Jenny Applegarth had told her husband that Anthony had had a horse tethered outside the moat gate, so, once he had made good his escape, he would have slung the body across the saddle, tied the sack of stolen goods to the pommel and walked the animal as deep into the woodlands as he could go until he or the horse or both were too tired to proceed further. On reflection, I reckoned this would not have been too far. Anthony must have been considerably shaken by the night’s events, when what he had planned as a straightforward robbery had turned into the nightmare of a double killing. My guess was that he had reached Hangman’s Oak and decided to abandon the page’s body in the dense undergrowth that bordered the clearing. Not a very satisfactory conclusion, but it might well have been many months before the decaying corpse was found, and then only by Hamo Gough who coppiced that part of the woods to keep his fire alight for every new batch of charcoal that he made.

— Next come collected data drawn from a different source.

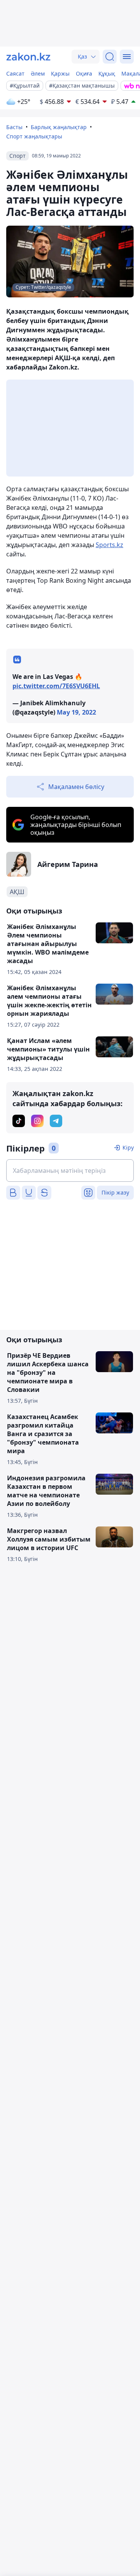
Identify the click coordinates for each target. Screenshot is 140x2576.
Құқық (106, 73)
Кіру (128, 1147)
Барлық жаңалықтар (59, 127)
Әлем (38, 73)
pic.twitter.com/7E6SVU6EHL (56, 686)
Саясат (15, 73)
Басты (14, 127)
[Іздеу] (110, 57)
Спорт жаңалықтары (34, 136)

So, what had actually happened? John Jericho had recovered consciousness for a while, at least, when he had been seen by Ronan Bignell. What followed, I could only surmise. The page must have wandered deeper into the woods until loss of blood finally killed him. This would have delayed the discovery of his body by the charcoal burner or by anyone else; long enough at any rate for the woodland animals to have eaten away the body so that it was almost unrecognizable …
I realized that Dame Audrea was speaking to me and that I had been so engrossed in my own thoughts that I had been unaware of what she was saying.
‘I–I’m sorry,’ I stammered. ‘I was miles away.’
‘So it would seem.’ But the reprimand was not delivered in the dame’s usual high-handed manner. Her voice was subdued, her face still drawn. ‘I was saying that I would give you a letter for delivery to the Sheriff of Bristol, completely exonerating Master John Wedmore of any wrongdoing and admitting that I was mistaken in his identity.’ Judging by her pained expression, it obviously cost her a lot to admit to being mistaken in anything, but she knew she had no option in the circumstances but to do so. ‘You may also tell Humphrey Attleborough that he is free to go and that I will give him his expenses for his journey. The horse he rode is presumably the rightful property of my … of his master’ — it was as though she could not bring herself even to mention Anthony’s name, let alone refer to him as her son — ‘but he may keep it.’ This was generous: it was a good animal and valuable.